• [TASK DIRECTIONS] Below are lines of data; restate word for word those running from the line containing "Given: Tap the" to the line containing "Image resolution: width=1300", inclusive, and no others.
━━━ SOURCE MATERIAL
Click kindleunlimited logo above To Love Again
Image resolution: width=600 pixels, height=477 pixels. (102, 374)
━━━━━━
━━━ SOURCE MATERIAL
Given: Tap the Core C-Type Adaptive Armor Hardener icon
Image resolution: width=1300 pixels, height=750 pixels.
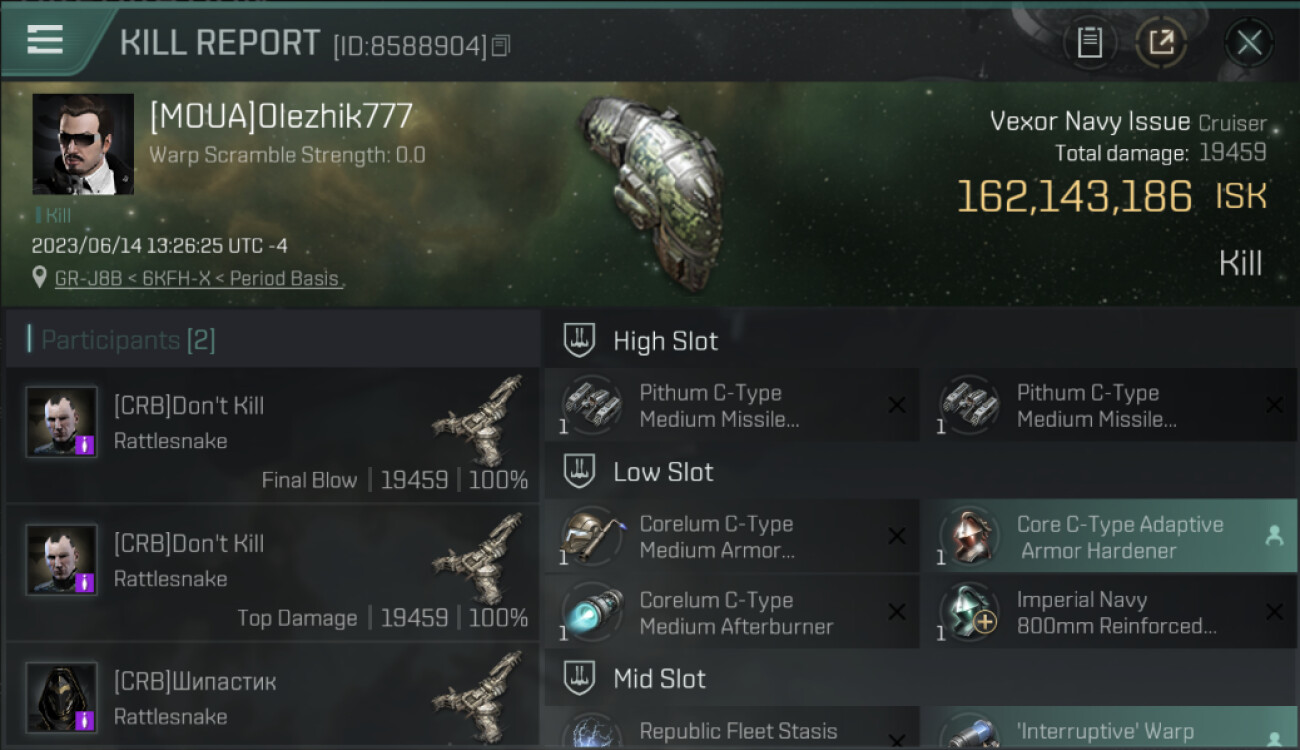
━━━━━━
━━━ SOURCE MATERIAL
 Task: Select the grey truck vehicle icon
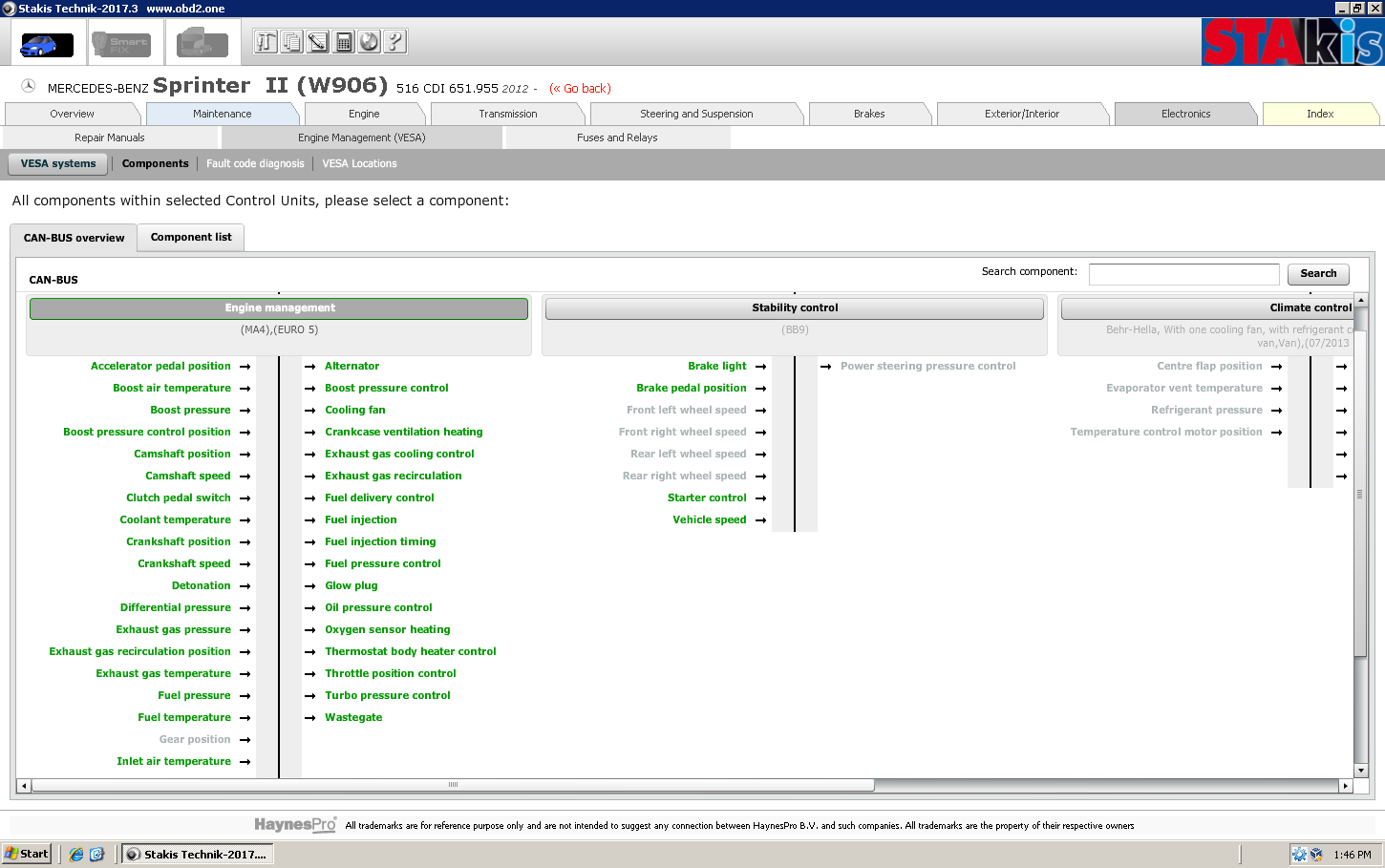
━━━━━━
• [YOUR RESPONSE]
Given: Tap the Core C-Type Adaptive Armor Hardener icon
Image resolution: width=1300 pixels, height=750 pixels.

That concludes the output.